School Resumes as (the new) Normal


Graeme Searle
Graeme Searle
School Resumes as (the new) Normal

The first students started back at Bushey Meads School on Thursday 3rd September.  These were the Year 7 and external Year 12 students so that they could familiarise themselves with the school site without having other students present.  As each day went by we introduced another year group and on Wednesday 10th September, all students were back at school.

I have never witnessed such a calm, orderly and positive start to an academic year in my career to date.  The students have been impeccably behaved and have already established positive routines in accordance with our new systems in place.

As you will be aware, several changes have been implemented at Bushey Meads School as we want to minimise the risk to students and staff as far as possible and keep everyone safe as best we can.  One such change was the staggered start to the year.  Having one year group in each day allowed all staff to focus their attention on a small group of students to ensure that they understood and followed the new routines correctly.

Other changes include staggered break and lunch times so a smaller group of students use the catering facilities at any one time.  Four year groups start their break at 10:45 and each have a separate serving hatch (restaurant serving area 1 / restaurant serving area 2 / the POD / Sixth Form Cafe).  By the time the other three year groups start their break, all four areas have been vacated and wiped down.  The same also applies at lunch time.

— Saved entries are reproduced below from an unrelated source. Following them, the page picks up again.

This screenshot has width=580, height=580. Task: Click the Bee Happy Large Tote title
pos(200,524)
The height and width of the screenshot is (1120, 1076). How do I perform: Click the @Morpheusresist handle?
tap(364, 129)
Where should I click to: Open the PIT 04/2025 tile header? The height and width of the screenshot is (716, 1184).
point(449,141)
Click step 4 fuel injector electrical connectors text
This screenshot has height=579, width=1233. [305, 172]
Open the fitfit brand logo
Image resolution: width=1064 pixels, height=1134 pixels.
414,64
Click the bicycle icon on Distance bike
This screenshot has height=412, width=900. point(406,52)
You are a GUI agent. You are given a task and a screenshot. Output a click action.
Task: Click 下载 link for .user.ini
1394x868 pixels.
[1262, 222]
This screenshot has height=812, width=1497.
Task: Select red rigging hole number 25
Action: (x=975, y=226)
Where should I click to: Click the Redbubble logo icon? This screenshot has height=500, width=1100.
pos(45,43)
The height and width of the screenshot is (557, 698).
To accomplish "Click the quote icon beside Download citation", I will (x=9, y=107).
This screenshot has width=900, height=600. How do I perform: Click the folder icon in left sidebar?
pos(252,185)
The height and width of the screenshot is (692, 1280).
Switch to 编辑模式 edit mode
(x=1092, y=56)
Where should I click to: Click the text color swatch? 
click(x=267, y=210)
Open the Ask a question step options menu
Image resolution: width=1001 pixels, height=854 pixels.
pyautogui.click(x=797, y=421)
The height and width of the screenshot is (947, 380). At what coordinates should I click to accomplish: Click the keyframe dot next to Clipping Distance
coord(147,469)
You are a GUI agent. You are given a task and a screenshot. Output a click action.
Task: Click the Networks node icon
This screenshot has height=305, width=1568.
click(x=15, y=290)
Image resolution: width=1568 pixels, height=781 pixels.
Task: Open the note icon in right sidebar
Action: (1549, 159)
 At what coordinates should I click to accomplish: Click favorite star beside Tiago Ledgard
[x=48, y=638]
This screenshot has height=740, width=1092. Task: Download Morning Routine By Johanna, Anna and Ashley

For social time at break and lunch, each year group has a specific Year Group Zone that they report to and stay in until lessons resume – students are not permitted in any other area.

Mr Campion (Senior Caretaker) has installed three sinks with hot running water, soap dispensers and paper towels in a central location that all students are allowed to use at break and lunch.  These facilities are staffed to ensure that only one year group uses them at a given time.

Desks in classrooms have been spaced out as far as possible and all are facing the front of the room to ensure that students are not facing each other.  Students have been assigned a specific seat in each of their lessons and are encouraged to enter the classroom as soon as they arrive, collect a surface wipe to wipe the desk and chair and then sit to begin work.  This means that there aren’t lines of students waiting outside in corridors.

School assemblies used to consist of two year groups in the hall at the same time.  This year however we have reduced this to one year group per assembly as this is in line with government guidelines (students within the same year group form a bubble).  House assemblies that used to comprise of students across all seven year groups are now being delivered remotely in Character Development rooms instead of the main hall.

If a student or staff member feels unwell, we follow every published government and Public Health England protocol to the letter.

As you can see, a lot of time and effort has gone into the planning of Bushey Meads School reopening and if you have read the Covid-19 Risk Assessment and School Reopening Plan you will be aware of this.  Life is never completely risk free, but we have minimised it as far as possible while continuing to provide a quality education for our students.

I have a wife and three children of my own and I therefore have a duty of care to keep the members of my family as safe as possible as well.  I would never therefore take any unnecessary risks, but I am confident in the steps that we have taken at Bushey Meads School and as a result feel happy coming into work each day.

I am also going to take this opportunity to ask for your support in putting things into perspective when making decisions.  The start of every academic year is hard – for students and staff – and the shock to our body clock and information processing systems after a long summer break more often than not makes us feel tired and ‘under the weather’.  I already feel physically lethargic and have a runny nose, but I keep checking my health against the published checklist for COVID-19 symptoms and am confident that it is only a mild cold.

As the winter draws in, these types of ailments will become ever more common.  Therefore, students and staff members are going to phone in sick and miss school every now and then, but it doesn’t mean that we have a large outbreak of COVID-19.  As previously stated, we follow every published government and Public Health England protocol to the letter and so if, in accordance with the Track and Trace system, you needed to be contacted, I can assure you it will happen.  For these reasons, please have faith in us.  In this current climate, no news is good news.

I’d like to finish by restating something I started with.  The students have been fantastic so far this year and are a credit to themselves, the school and you as parents or carers.  Please congratulate them and support us in helping them to continue in the same way.